Top of DATA

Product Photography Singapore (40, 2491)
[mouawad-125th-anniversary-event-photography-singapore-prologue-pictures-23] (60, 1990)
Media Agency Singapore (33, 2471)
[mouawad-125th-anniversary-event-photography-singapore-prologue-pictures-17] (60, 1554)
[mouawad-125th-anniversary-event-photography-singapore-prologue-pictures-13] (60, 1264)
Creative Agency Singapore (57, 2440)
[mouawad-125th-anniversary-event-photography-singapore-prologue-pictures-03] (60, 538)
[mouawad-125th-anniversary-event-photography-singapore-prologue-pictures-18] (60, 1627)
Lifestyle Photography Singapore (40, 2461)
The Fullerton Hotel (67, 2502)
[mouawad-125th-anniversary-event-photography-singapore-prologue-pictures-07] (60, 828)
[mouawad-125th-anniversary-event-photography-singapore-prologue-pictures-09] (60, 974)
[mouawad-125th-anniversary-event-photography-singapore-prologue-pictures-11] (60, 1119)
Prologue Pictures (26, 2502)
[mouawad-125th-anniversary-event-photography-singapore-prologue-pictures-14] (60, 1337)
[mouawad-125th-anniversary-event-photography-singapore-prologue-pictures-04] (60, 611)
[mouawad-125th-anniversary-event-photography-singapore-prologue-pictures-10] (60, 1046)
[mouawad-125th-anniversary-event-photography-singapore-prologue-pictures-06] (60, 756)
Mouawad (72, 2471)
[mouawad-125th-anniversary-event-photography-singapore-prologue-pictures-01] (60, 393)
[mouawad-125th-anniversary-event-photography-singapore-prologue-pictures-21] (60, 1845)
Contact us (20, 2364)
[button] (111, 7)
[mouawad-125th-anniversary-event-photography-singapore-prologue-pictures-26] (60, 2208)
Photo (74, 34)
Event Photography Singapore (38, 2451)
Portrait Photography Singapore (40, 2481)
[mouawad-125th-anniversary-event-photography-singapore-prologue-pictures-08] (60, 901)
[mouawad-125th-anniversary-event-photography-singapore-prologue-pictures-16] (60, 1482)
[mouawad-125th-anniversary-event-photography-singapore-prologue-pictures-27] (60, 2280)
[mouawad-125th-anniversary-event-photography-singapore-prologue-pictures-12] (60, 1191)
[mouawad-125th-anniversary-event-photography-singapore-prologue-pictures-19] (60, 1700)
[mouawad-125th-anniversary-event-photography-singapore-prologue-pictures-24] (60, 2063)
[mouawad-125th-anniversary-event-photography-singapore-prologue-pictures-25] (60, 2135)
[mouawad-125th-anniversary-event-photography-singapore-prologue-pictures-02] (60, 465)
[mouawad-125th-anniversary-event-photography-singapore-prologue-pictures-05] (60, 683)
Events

Bottom of DATA

WHAT NEEDS TO BE DONE ::
When a line in the material above holds the word "Agency", copy that line.

SOLUTION ::
Media Agency Singapore (33, 2471)
Creative Agency Singapore (57, 2440)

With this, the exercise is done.